The light was so arranged that it fell on the visitors, leaving the fortune-teller in comparative obscurity, like a great spider in the corner of his web.

“Ladies,” he said in his professional phrase, with a well practised trick of voice, unnatural and therefore calculated to add to the air of the supernatural, “you have come, I presume, to consult the stars and the oracles of the unseen world whose humble interpreter I am. It is well; the time is propitious, the hour is golden.”

Doubtless the emphasis he laid upon the last word was intended as a hint, for with that he pushed toward his clients a silver shell in which lay several coins. Each of the girls added a piece of gold, at which the eyes gleaming out of the semi-darkness seemed to give a flash of satisfaction. With that the soothsayer made a show of the tricks of his trade. He described figures with his wand; cast chemicals into the brazier, causing ghastly flames to leap and spirt; he took, perfunctorily indeed, an observation of the heavens and affected an invocative rapture. All this, however, did not last long, possibly because the performer may have received an intimation that another visitor was waiting to consult him. But the farce was gone through with a gravity which did credit to the restraint behind that very mundane face.

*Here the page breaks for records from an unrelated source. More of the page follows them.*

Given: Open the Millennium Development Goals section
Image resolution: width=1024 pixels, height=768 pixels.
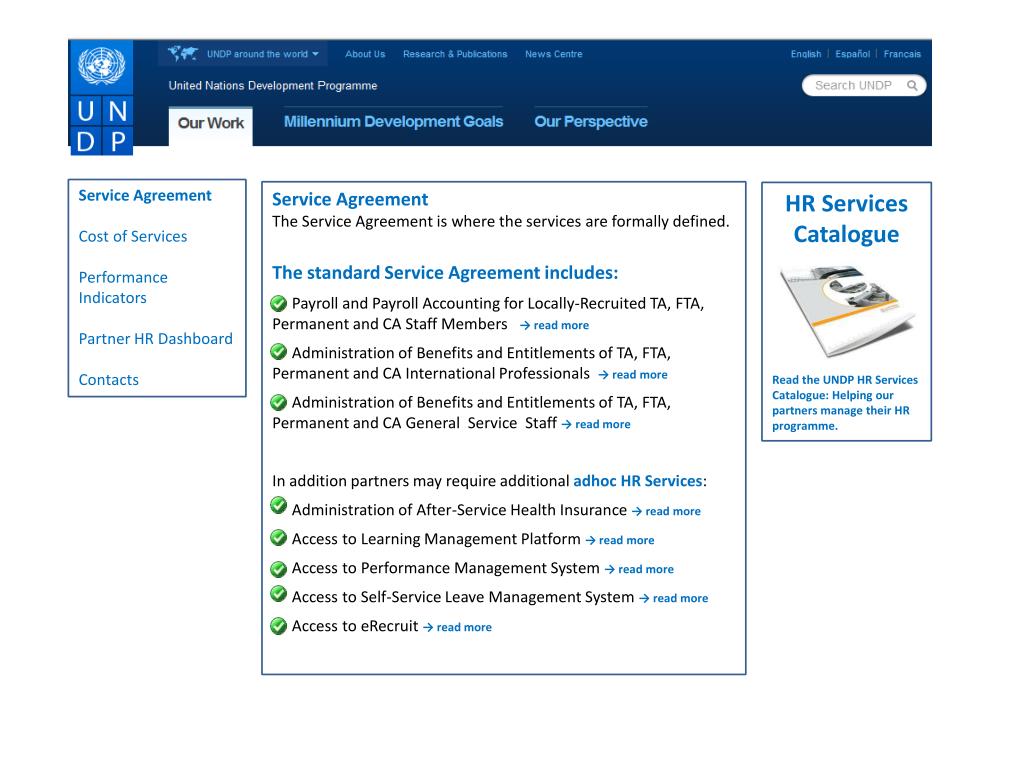Looking at the screenshot, I should point(392,121).
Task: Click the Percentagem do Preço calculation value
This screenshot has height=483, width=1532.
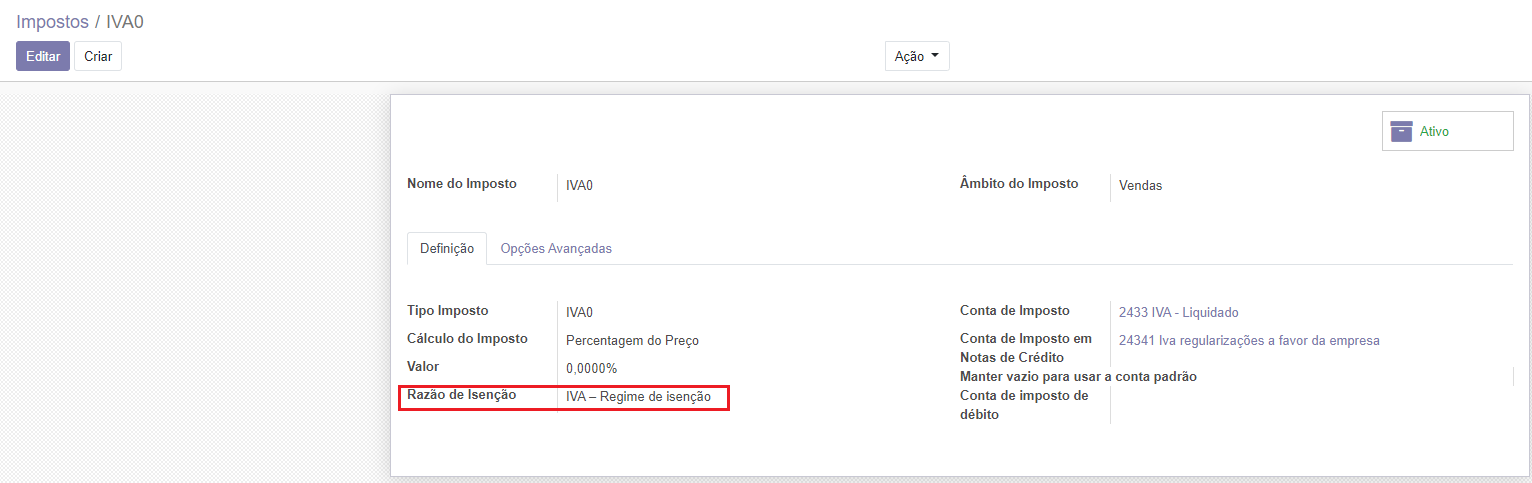Action: [632, 340]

“Now will one of you ladies advance and place the lines of your hand under observation?” he said in a tone of commanding request.

Still keeping her hood well over her face, one of the girls went forward to the table and extended her hand, a long aristocratic hand of exquisite shape, a hand that even to a man less shrewd than the fortune-teller must have revealed the station of its owner. Whether indeed he had suspected or not the character of his visitors, the man glanced up from the hand with a sharp look of inquiry at the half-concealed face. The scrutiny was but momentary, next instant he was bending with a magnifying glass over the outstretched palm. The time-honoured jargon of the fortune-teller was repeated; then the cards told the same tale with alluring variations, the stars gave a confirmatory horoscope.

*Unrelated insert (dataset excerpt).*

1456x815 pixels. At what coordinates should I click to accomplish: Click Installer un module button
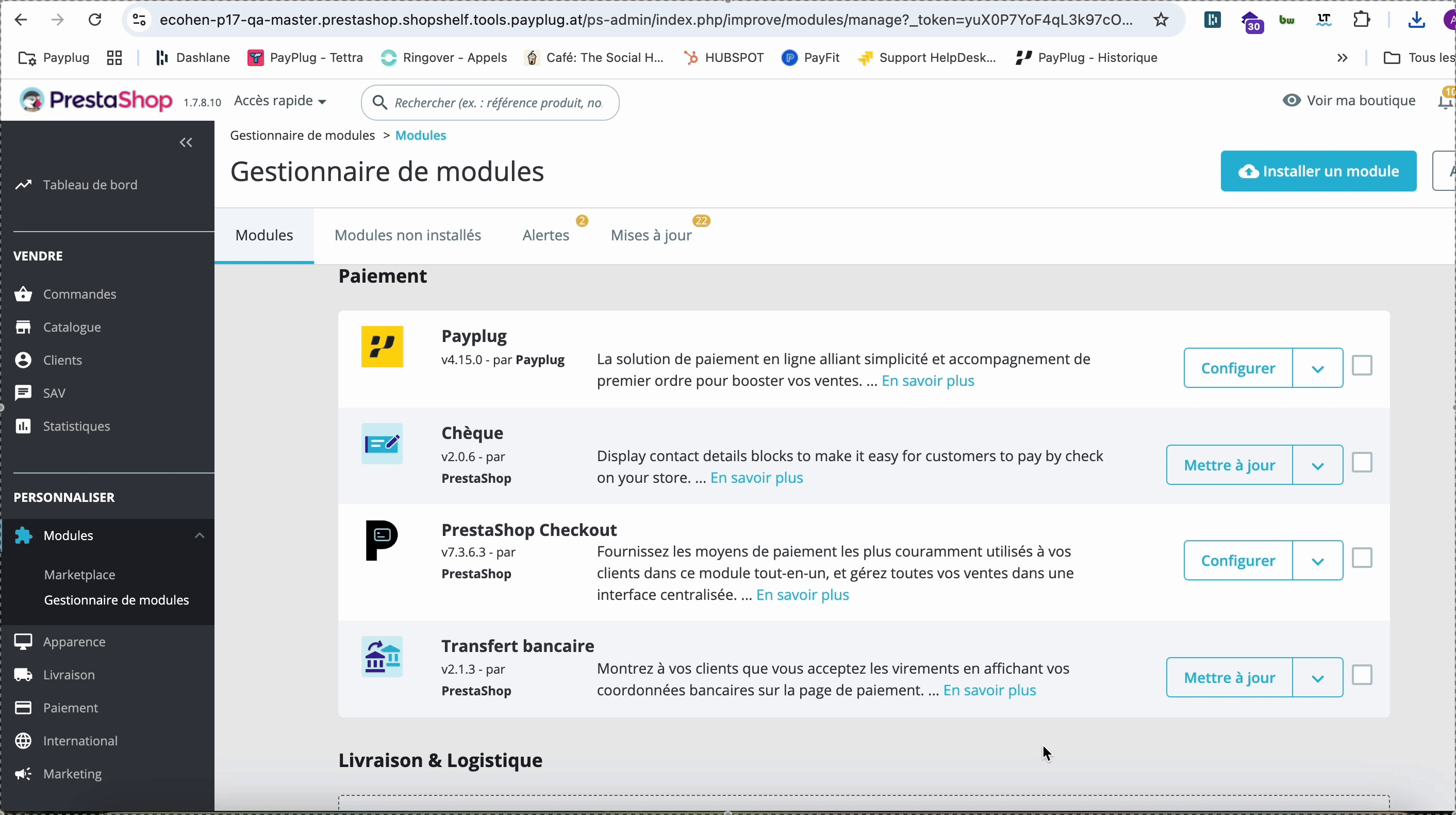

“Jupiter in conjunction with Venus points to a great, we might almost venture to say a royal marriage,” the seer pronounced with professional glibness.

“No, no, not that!” the girl exclaimed with a vehemence which startled the professor. “At least, I mean it is not certain, is it? It can be prevented, it can be fought against?”

The smile on the man’s face did not hide the look of intense curiosity with which he regarded her.

“Fight against the stars?” he protested with a deprecating laugh. “You are a bold young lady to imagine that.”

“Against the stars? No,” she returned impetuously. “But against the powers here below that would coerce fate.”